Il sasso è lanciato, e il fracasso è notevole. Difatti rimbalza subito la polemica replica di Di Marco: «Nel Progettone l’Autorità Portuale mette gli operatori in condizioni di agire, realizzando le infrastrutture della piattaforma logistica e dopo facendo gare concorrenziale per avere aree attrezzate. Gare, non una situazione monopolistica come quella odierna. Noi non facciamo nè capannoni, nè operazione immobiliare».
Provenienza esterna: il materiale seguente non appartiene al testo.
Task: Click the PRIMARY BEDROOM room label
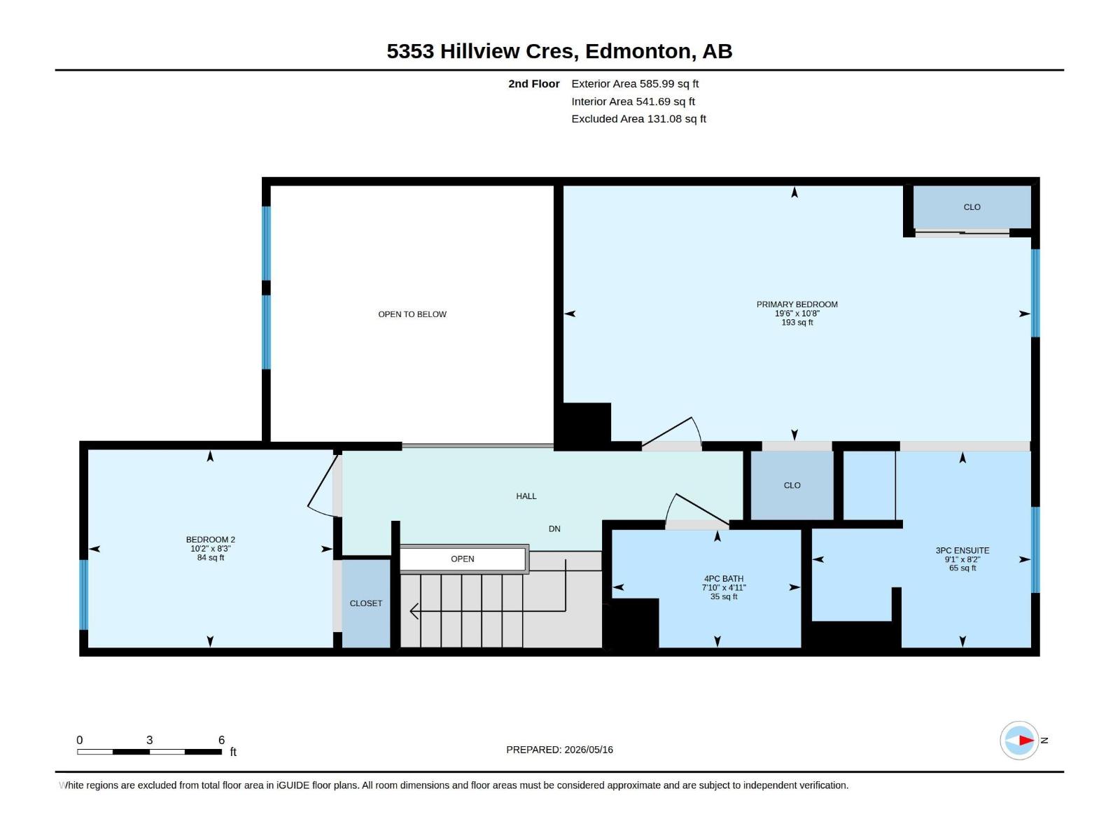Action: [x=797, y=304]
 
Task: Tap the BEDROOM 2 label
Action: [x=210, y=540]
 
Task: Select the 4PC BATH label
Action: [x=724, y=579]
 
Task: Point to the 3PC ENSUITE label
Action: [x=962, y=551]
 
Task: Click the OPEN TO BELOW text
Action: [x=412, y=315]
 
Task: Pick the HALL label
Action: [x=526, y=496]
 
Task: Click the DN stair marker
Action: [x=554, y=529]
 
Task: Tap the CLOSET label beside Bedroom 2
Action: [x=366, y=603]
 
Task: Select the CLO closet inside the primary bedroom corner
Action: [x=972, y=207]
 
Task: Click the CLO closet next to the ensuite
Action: [x=792, y=486]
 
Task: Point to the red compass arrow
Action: [x=1026, y=740]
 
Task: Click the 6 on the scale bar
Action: [x=221, y=740]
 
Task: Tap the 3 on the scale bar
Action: [x=150, y=740]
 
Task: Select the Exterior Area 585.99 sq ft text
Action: [x=635, y=83]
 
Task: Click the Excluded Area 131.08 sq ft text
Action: [x=638, y=119]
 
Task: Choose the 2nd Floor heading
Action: [x=533, y=83]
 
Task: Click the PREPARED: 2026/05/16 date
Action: [x=560, y=750]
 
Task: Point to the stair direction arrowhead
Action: [x=414, y=611]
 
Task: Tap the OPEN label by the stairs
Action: [x=462, y=559]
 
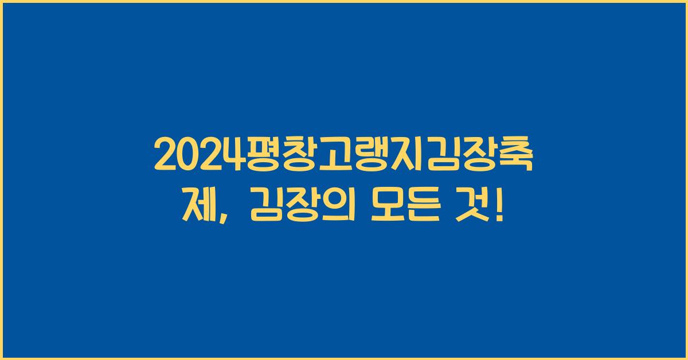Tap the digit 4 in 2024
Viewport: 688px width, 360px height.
pyautogui.click(x=229, y=155)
Poi la stoccata al presidente di Confindustria: «Se poi Ottolenghi (che è imprenditore portuale, ndr), quando parla di alterazione della concorrenza, si riferisce alla Sapir di cui il suo gruppo è azionista, non posso che essere d’accordo: gli enti pubblici dovrebbero uscire da Sapir e renderla una società che sta sul mercato. O dovrebbero uscire i privati e gli enti pubblici potrebbero conferire le aree all’ente portuale».

Addio diplomazia, lo scontro è totale. Ottolenghi si dimette dal Comitato Portuale mentre Confindustria Romagna si schiera al fianco del suo presidente. Il polverone non produce le dimissioni di Di Marco ma comunque il congelamento del piano triennale che avrebbe dovuto dare il via libero definitivo agli espropri. Prima soddisfazione per Confindustria: «Un simile passaggio consentirà una scelta più consapevole e meditata». Muro contro muro, l’impressione è che la battaglia sarà lunga. E intanto, a tre anni dalla nascita del piano, le draghe sono ancora a bocca asciutta.